The man sits regally and casually; wearing old style European clothing. Perhaps I felt this way because I was sitting in a park that reminded me of Spain– buildings towering around us in order to block out the sunlight. A couple of hummingbirds zip by me; connected in a seemingly sexual position. What a strange sound. As my attention span carbon copies the urban wildlife I notice that the “European” man is staring at me. (This is also known as the “devils” work of double–sense deluding.) The man rises and quietly opens an aluminum walker. And it is a woman. She was simply waiting for her granddaughter in the outside smoking section of a train depot in the middle of Los Angeles.
I rub my eyes and grab a newspaper to pass the time; a rare and tragic event that I enjoy and makes me look like a moth-eaten antique. FRONT PAGE: More cosmetic culture. An American culture that cultivates an idea of a free destiny within a firmly imposed but imperceptible and uniform attitude. Most people are confused by this dilemma and just choose the easy way out: make money and fuck everyone else. Who am I to judge? I’ve done the same with impunity and thought I was better for it. We learn to sleep at night with no guilt. Sometimes that sense of peace and safety is all we have to hold on to. ENTERTAINMENT: Idiot hip-hop artists and their self-importance; a soon-to-be-dead genre because of its chichi and an unrealistic approach to self-impressions as well as economics, actors schlepping terrible movies that will be forgotten within weeks, the occasional mass-produced book review, artists trying to make money from David Bowie’s still fresh corpse etc.
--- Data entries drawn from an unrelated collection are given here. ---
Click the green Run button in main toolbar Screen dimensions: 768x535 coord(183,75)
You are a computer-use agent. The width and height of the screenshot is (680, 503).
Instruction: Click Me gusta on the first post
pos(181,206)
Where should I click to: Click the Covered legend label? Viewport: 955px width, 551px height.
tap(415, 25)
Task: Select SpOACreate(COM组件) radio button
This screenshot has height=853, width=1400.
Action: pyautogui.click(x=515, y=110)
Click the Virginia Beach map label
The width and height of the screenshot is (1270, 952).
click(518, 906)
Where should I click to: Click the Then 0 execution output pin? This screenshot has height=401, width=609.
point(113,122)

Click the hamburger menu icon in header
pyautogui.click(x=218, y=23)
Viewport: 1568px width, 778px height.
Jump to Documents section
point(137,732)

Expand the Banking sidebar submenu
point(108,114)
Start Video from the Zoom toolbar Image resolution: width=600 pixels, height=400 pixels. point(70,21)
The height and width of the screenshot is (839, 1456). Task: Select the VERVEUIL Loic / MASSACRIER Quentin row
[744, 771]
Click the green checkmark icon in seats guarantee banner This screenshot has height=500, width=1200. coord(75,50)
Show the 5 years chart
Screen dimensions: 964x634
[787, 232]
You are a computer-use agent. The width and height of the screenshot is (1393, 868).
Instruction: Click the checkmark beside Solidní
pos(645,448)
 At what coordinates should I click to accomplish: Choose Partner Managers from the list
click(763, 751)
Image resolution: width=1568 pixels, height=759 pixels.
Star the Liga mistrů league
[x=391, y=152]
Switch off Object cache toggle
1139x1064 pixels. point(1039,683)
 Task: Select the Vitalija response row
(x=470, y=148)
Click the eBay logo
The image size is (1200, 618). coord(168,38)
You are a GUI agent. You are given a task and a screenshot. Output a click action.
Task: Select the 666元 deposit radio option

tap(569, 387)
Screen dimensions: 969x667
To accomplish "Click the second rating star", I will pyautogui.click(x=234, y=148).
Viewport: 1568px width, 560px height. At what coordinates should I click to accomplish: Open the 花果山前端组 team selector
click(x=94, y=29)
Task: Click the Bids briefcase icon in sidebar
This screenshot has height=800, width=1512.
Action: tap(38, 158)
SPORTS: The A’s have acquired Khris Davis from the Milwaukee Brewers. Left fielder with some pop and a noodle arm. So– the only weakness is that we wont get a 7-5 tag-out during a dink base hit; and at least I am slightly reassured that Beane (or whoever the hell the new G.M. may be) is at least trying to put a competitive team on the field in 2016 and not tanking like many other teams……although everyone knows if they start slowly, the FOR SALE signs will quickly go up again. I fold the newspaper and lay it on the bench for future travelers. The thought fades as soon as it appears.